• Task details: The answer is a single number: the count of lines below in which the word "Global" appears.

• Information given:
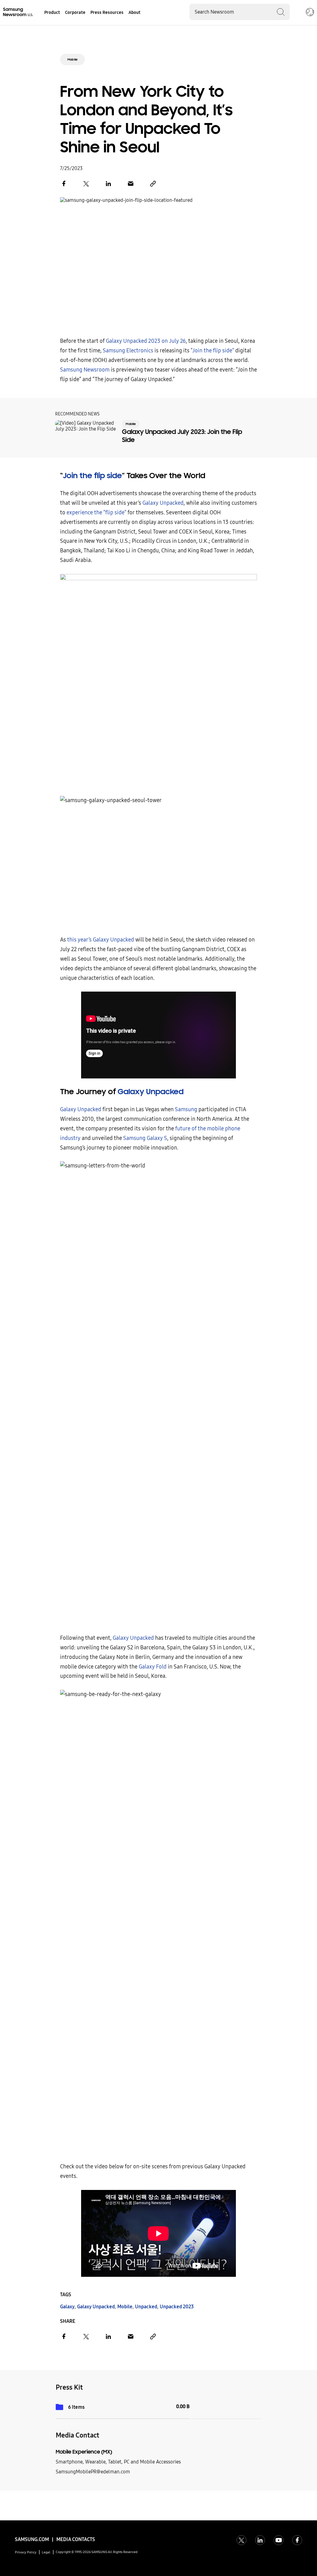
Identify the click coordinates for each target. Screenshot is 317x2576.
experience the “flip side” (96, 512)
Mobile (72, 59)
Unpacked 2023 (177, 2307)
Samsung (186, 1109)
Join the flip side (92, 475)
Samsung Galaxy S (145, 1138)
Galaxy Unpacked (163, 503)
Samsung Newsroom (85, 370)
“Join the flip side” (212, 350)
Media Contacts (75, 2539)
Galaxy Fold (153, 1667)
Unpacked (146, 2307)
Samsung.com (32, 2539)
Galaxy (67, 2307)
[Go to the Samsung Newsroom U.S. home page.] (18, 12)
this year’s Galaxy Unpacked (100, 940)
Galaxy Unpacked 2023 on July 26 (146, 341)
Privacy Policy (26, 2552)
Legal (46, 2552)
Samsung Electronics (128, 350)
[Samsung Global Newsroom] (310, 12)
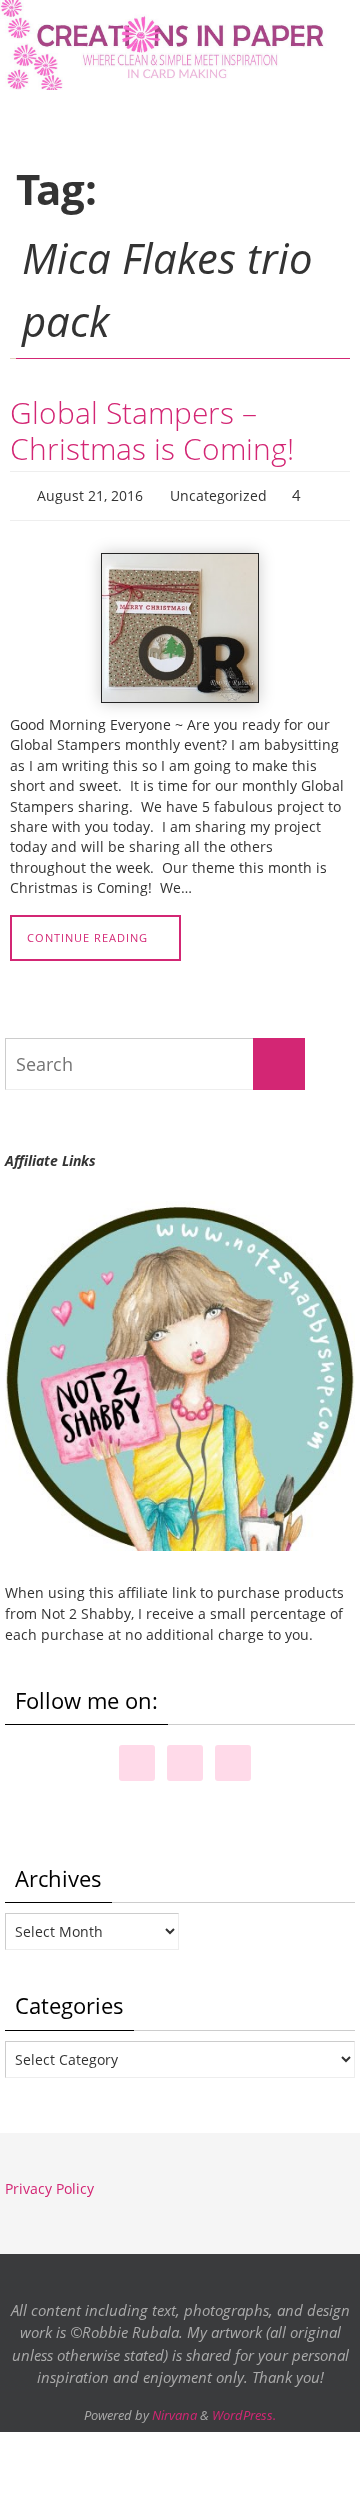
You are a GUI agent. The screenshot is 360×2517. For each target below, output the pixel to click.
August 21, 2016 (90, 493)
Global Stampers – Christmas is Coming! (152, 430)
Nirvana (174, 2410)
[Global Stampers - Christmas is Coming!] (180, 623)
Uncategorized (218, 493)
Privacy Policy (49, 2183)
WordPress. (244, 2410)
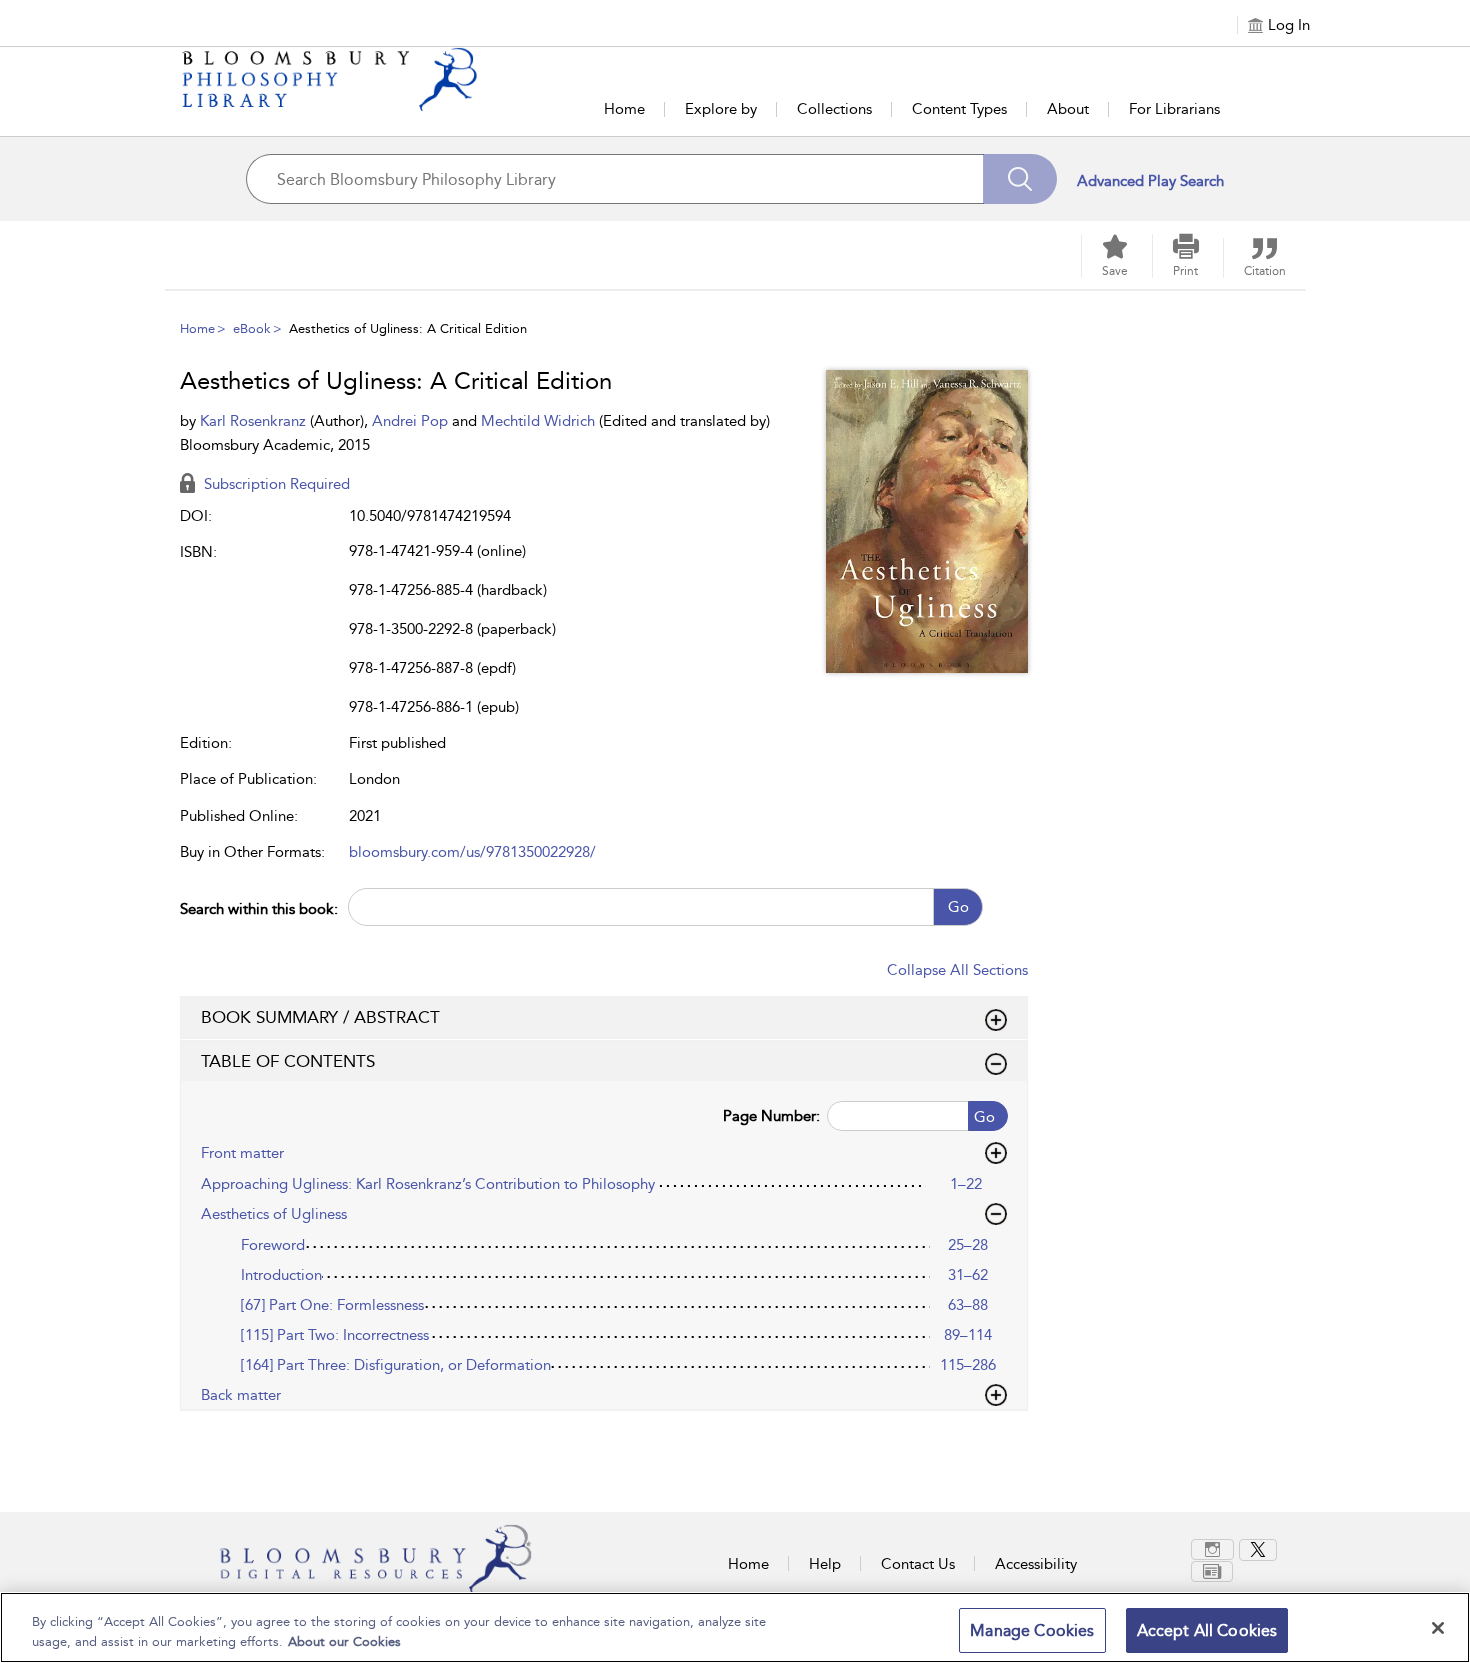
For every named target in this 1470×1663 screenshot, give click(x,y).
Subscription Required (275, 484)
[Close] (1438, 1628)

---

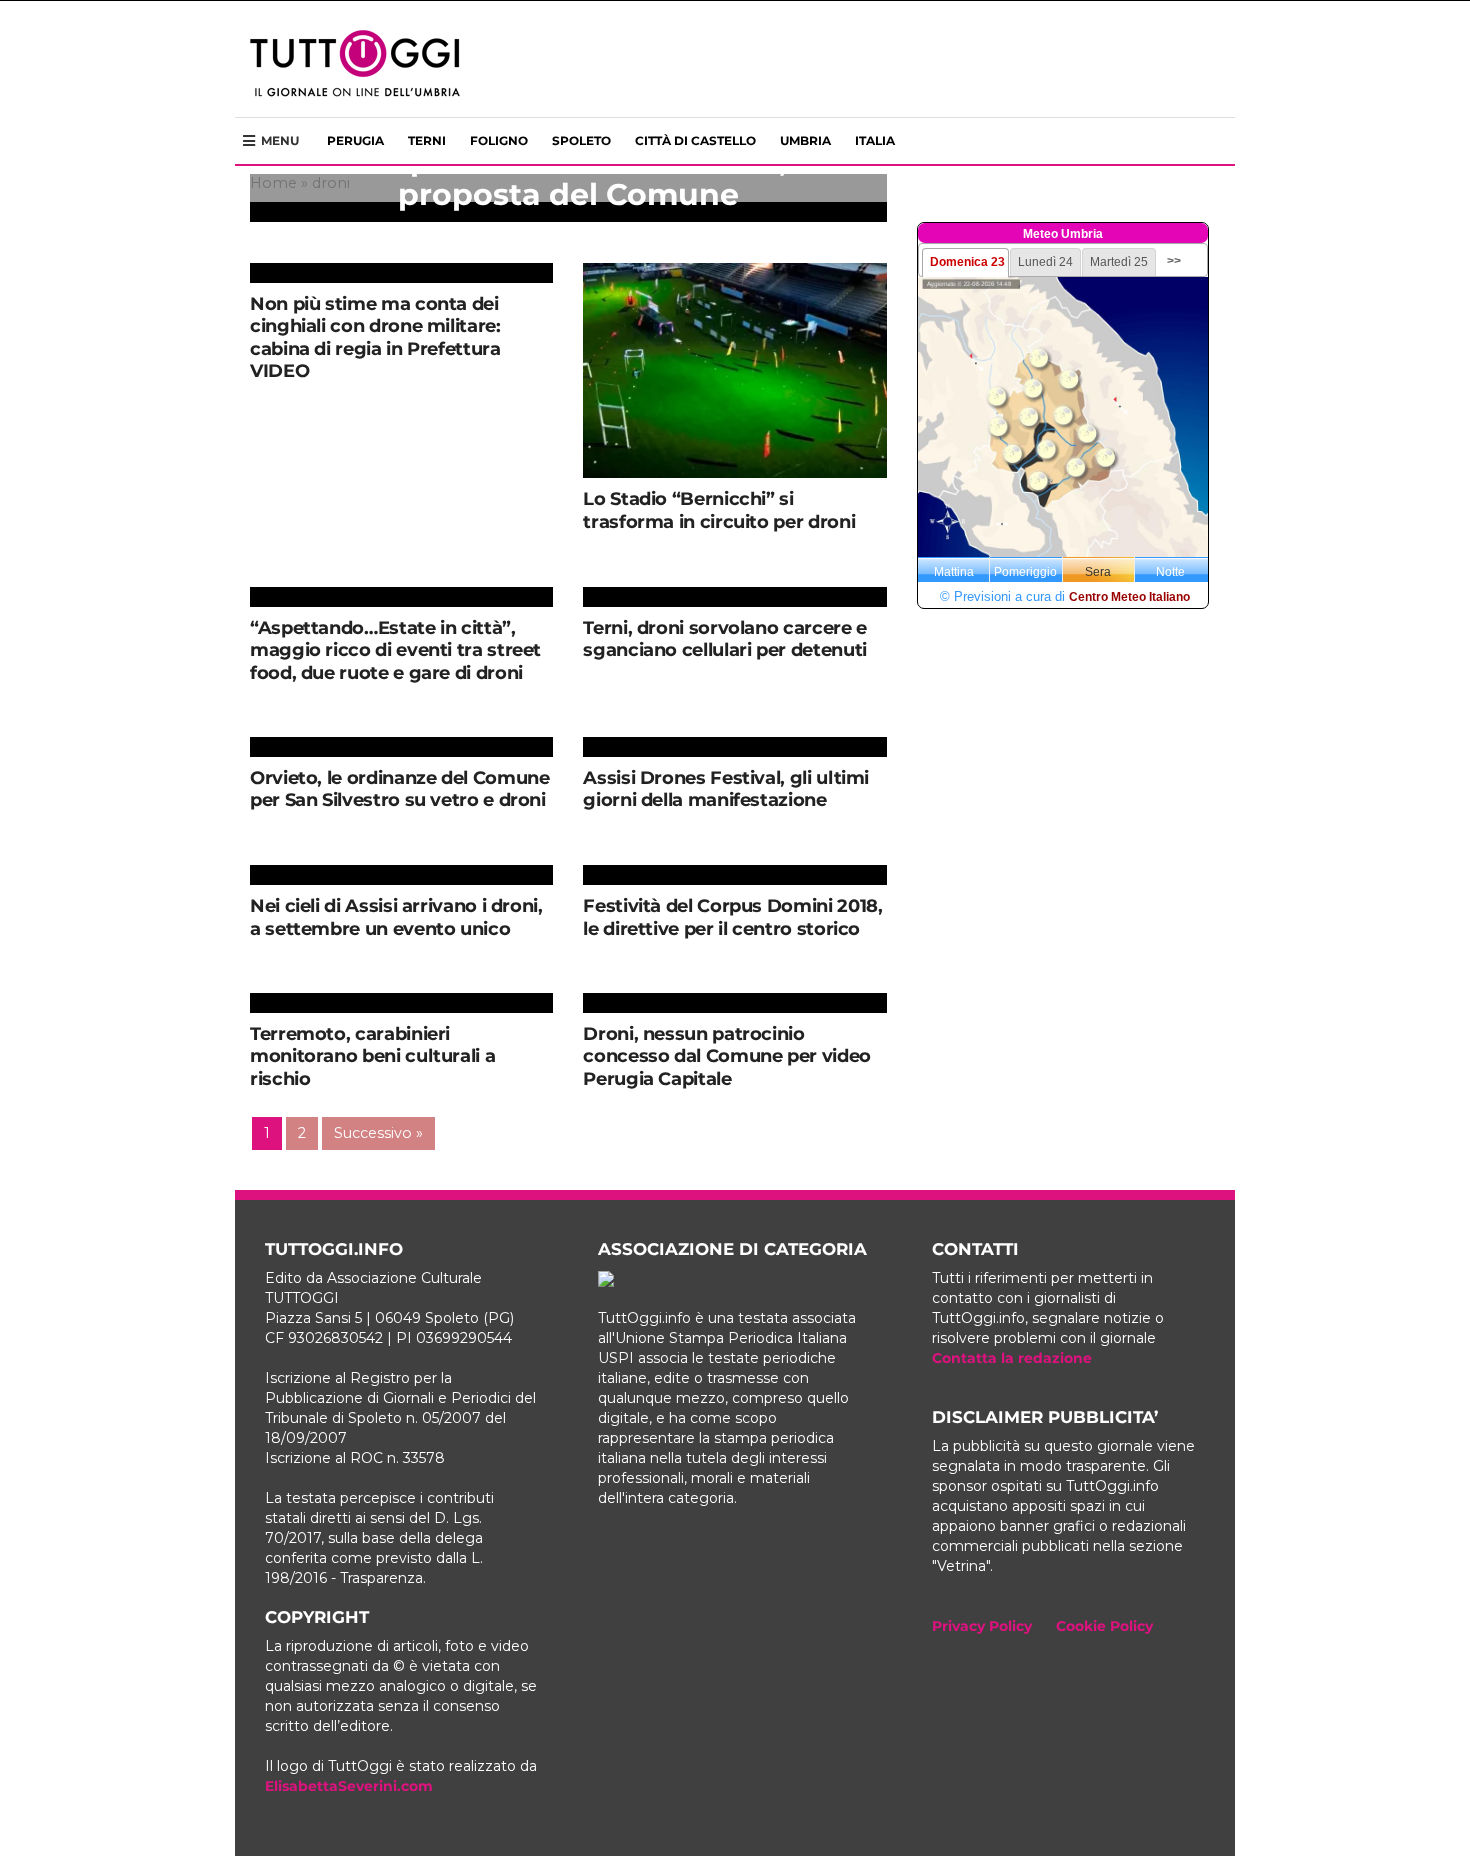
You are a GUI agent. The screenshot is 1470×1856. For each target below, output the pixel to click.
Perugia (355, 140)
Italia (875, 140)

• Exercise answer: 3